You can ditch the bread altogether if you want to eat it now, or choose to wrap in some lettuce. Or even use as a dip.
I’ve tried this with hamburger buns, kaiser rolls, or regular sandwich bread – I don’t discriminate!
Optional (but delicious toppings) include tomato slices, baby spinach, or more red onion.
I’ve also tried it with a dash of turmeric on top for extra health benefits! (Or try it with this turmeric drink before eating!)
Smashed Avocado and Chickpea Salad
This smashed avocado and chickpea salad is an easy vegan recipe to throw together for a healthy lunch or dinner with only 5 main ingredients (plus bread if you want to make it a sandwich). Also a great alternative to plain avocado toast!
Ingredients
- 15 oz. chickpeas, (1 1/2 cups), drained and rinsed
- 1 cup avocado
- 1/2 lemon
- 1/4 cup chopped fresh cilantro
- 1/2 cup diced red onion, (more for serving as desired)
- sea salt, to taste
- sandwich bread, (optional, gluten-free if needed)

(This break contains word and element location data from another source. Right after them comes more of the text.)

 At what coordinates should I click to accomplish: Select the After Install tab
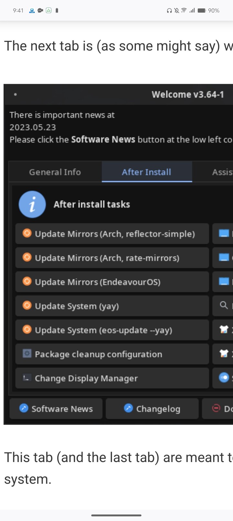tap(147, 172)
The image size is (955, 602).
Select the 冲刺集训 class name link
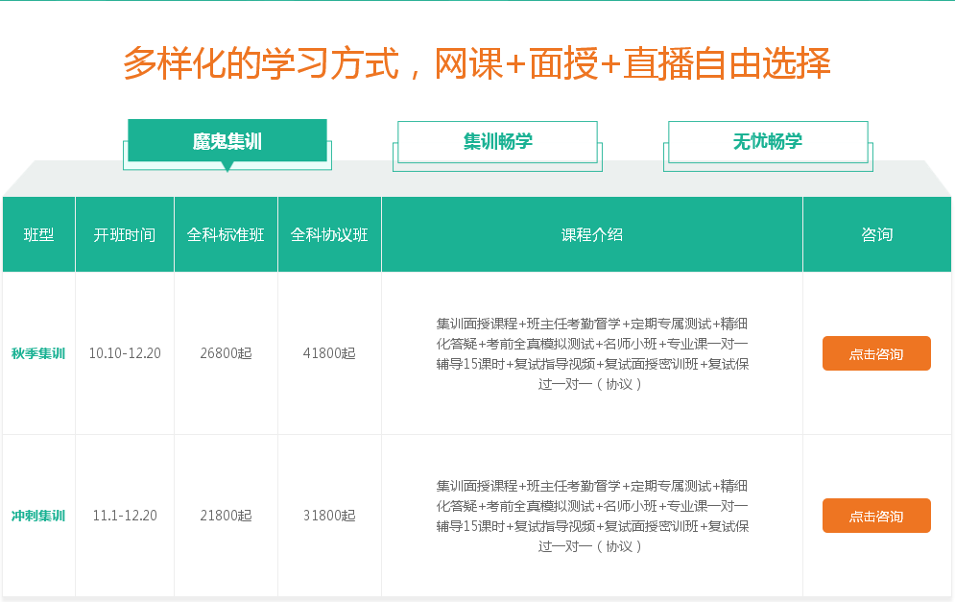(x=38, y=515)
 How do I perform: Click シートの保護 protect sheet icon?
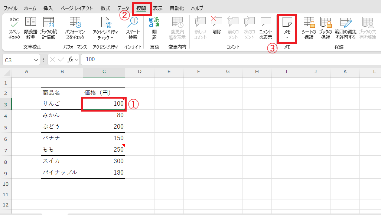[309, 28]
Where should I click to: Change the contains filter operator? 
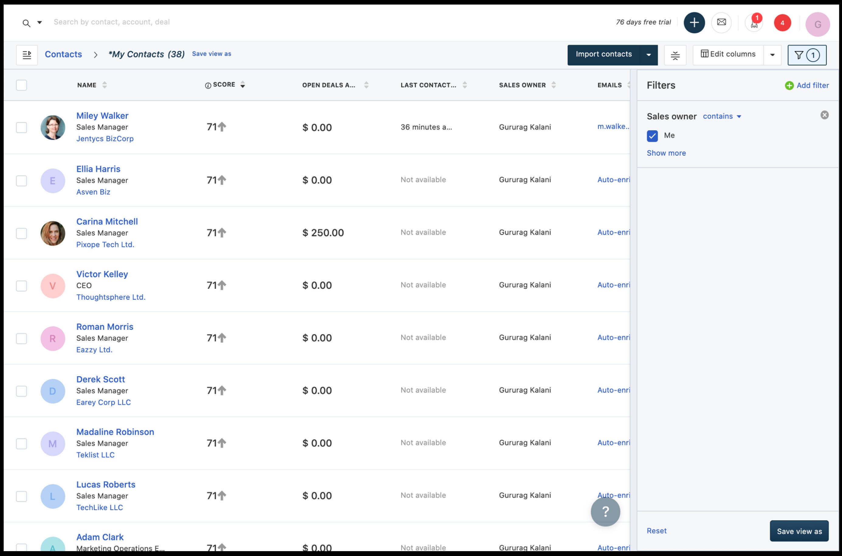click(x=722, y=116)
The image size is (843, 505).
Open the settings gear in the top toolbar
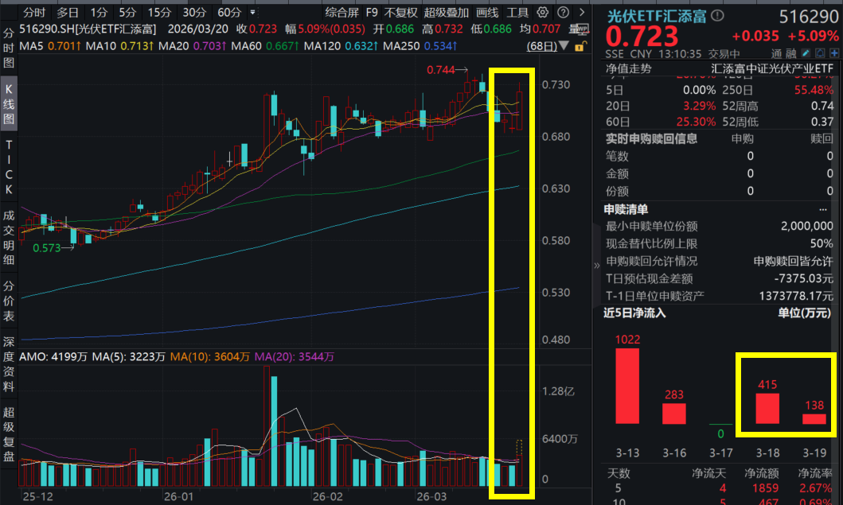[x=542, y=12]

- tomato slices, for serving
Instructions
- In a medium bowl, smash rinsed chickpeas and avocado with a potato masher or fork.

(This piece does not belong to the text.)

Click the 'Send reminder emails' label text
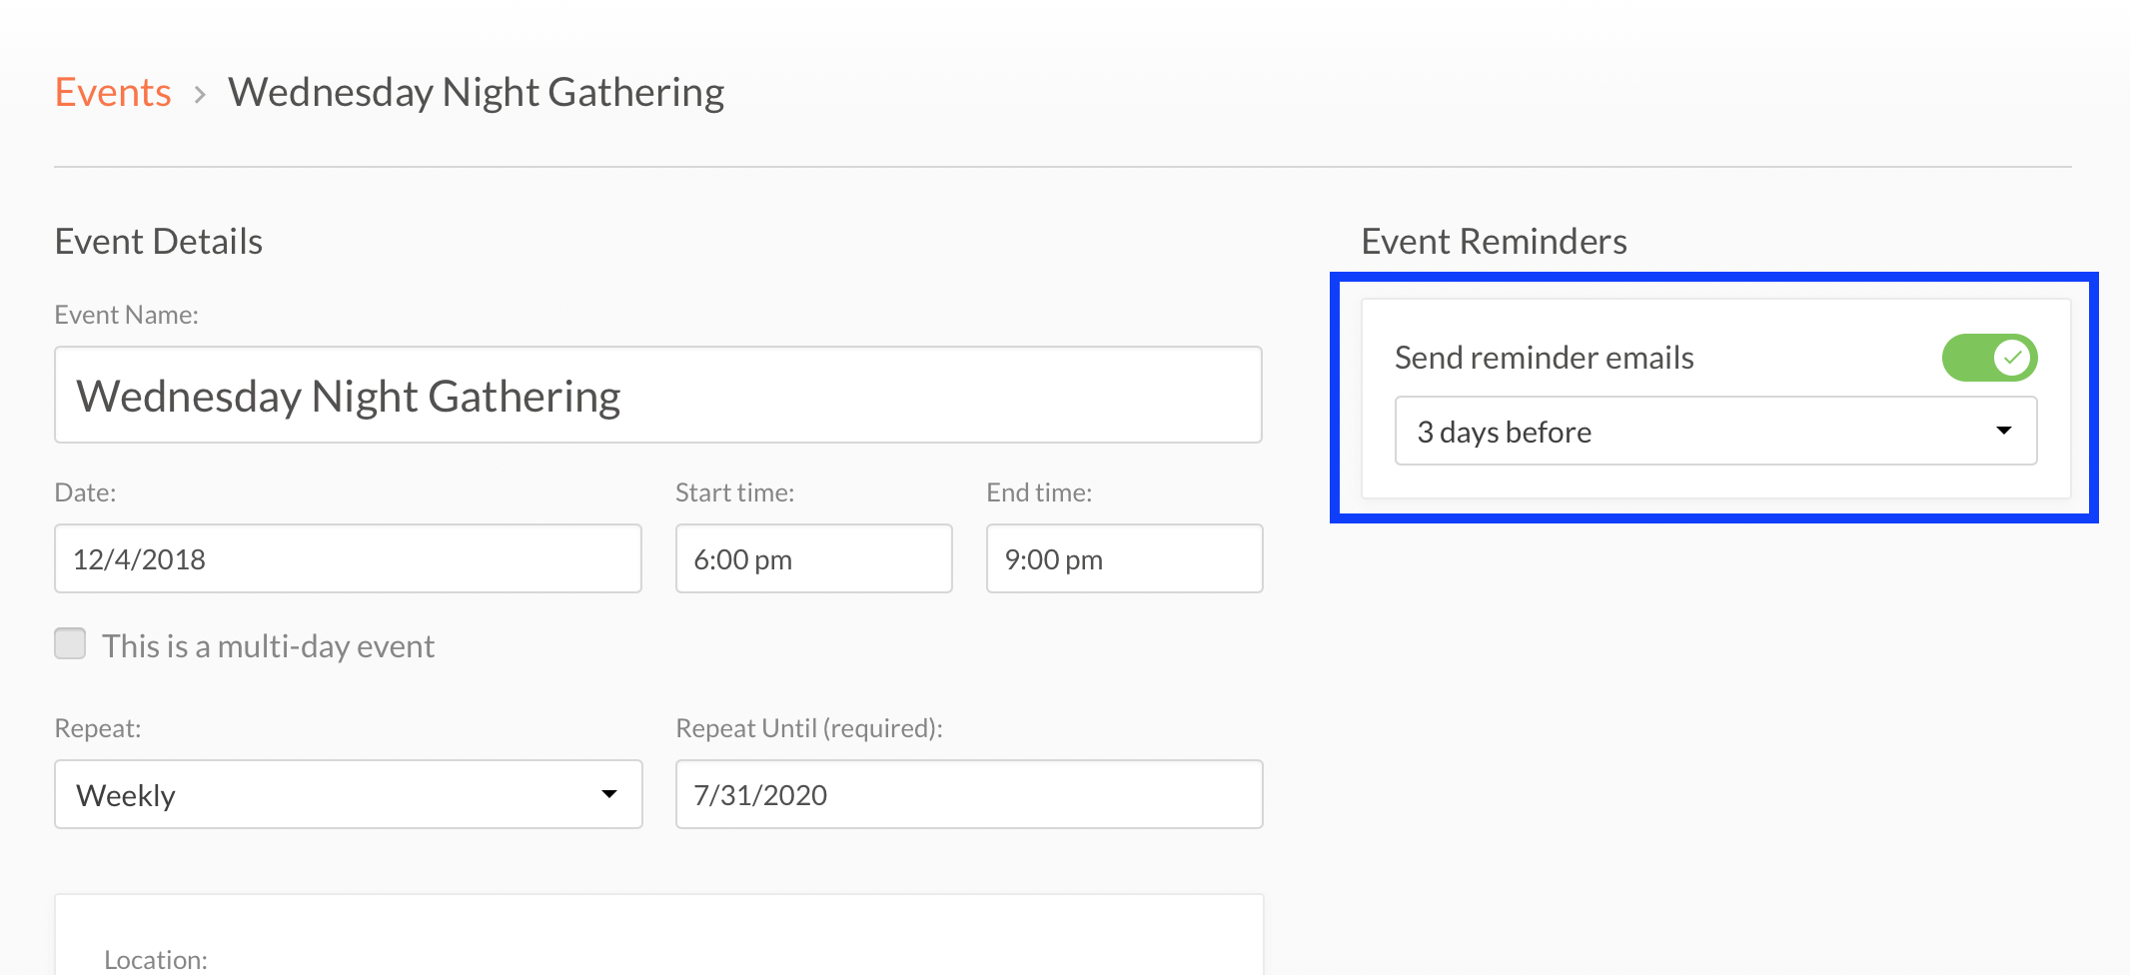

- Squeeze in lemon juice and stir.
- Mix in chopped cilantro and red onion.
- Add salt to taste and spread on sandwich bread and tomato slices as desired.

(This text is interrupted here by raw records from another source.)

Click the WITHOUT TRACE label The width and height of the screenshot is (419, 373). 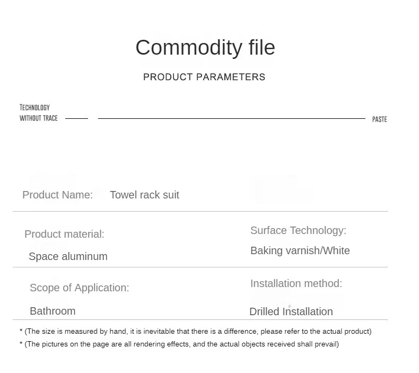39,118
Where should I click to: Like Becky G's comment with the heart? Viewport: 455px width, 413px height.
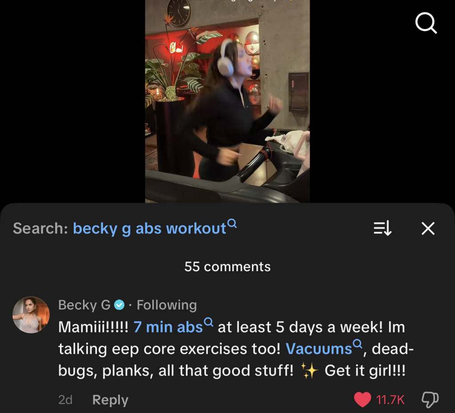click(x=363, y=399)
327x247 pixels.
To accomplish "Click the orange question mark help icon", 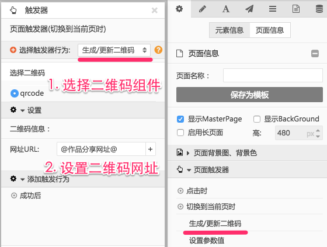I will coord(158,50).
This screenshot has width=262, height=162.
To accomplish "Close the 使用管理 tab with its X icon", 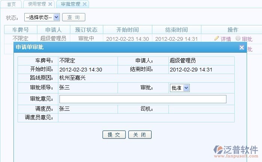I will [50, 4].
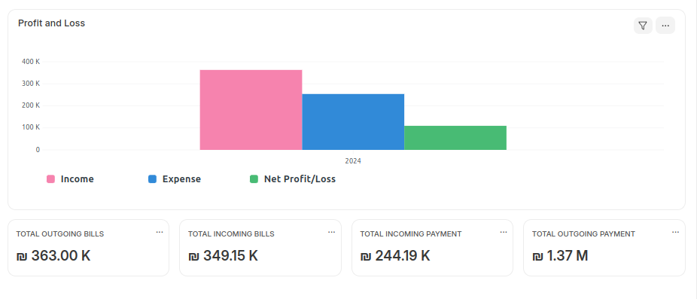
Task: Open the Profit and Loss filter icon
Action: (643, 26)
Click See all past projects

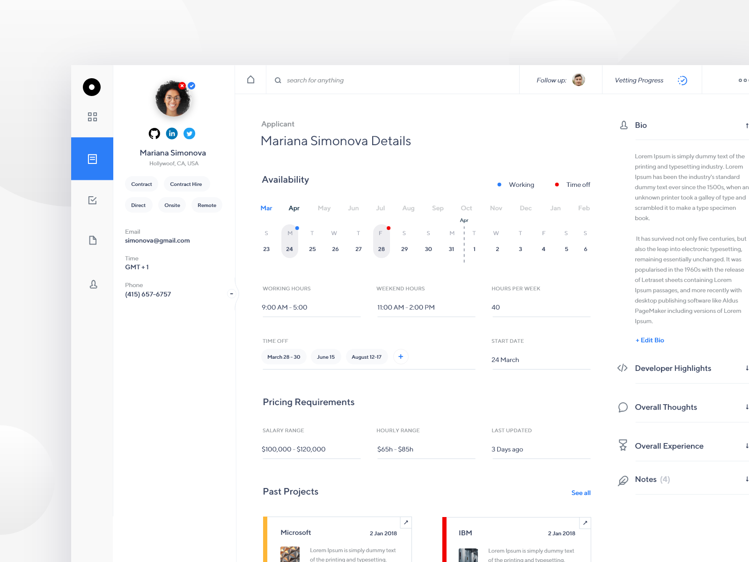pos(580,493)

- Store any leftovers in fridge for 2-3 days!
Notes
*Calories do not include your choice of bread.
Recipe adapted from Two Peas and Their Pod
Nutrition Information:
Yield:
3Amount Per Serving: Calories: 380Total Fat: 13gSaturated Fat: 2gTrans Fat: 0gUnsaturated Fat: 10gCholesterol: 0mgSodium: 857mgCarbohydrates: 55gFiber: 16gSugar: 10gProtein: 16g
Nutrition information is calculated automatically by an online tool at Nutritionix. It is not always accurate. Please use your own tools to check if you rely on this information.
Melissa
Sunday 10th of September 2023
I just love this recipe!! I use a tortilla wrap and add arugula and hot sauce. One of my favorites.
Carol B
Wednesday 9th of August 2023
My family vegetarian complimented this several times as being really good on toast and she’d love to have it as a regular item in the menu. Thanks for the recipe! I store it in a guacamole keeper, from Amazon or Walmart.
https://www.kooihousewares.com/products/fresh-guacamole-keeper
Kelly
Wednesday 9th of August 2023
Great idea to keep it in a guacamole keeper for leftovers! Glad the fam liked it :)
Kas
Wednesday 12th of August 2020
This is Amazing! Thank you for sharing! I love Easy & Healthy recipes..
Diane Naaktgeboren
Friday 7th of February 2020
This would be delicious as the filling for a stuffed tomato.
Sandhya
Monday 9th of September 2019
This delicious recipe attract my eyes. It is a quick recipe to prepare. I am going to try. Thanks.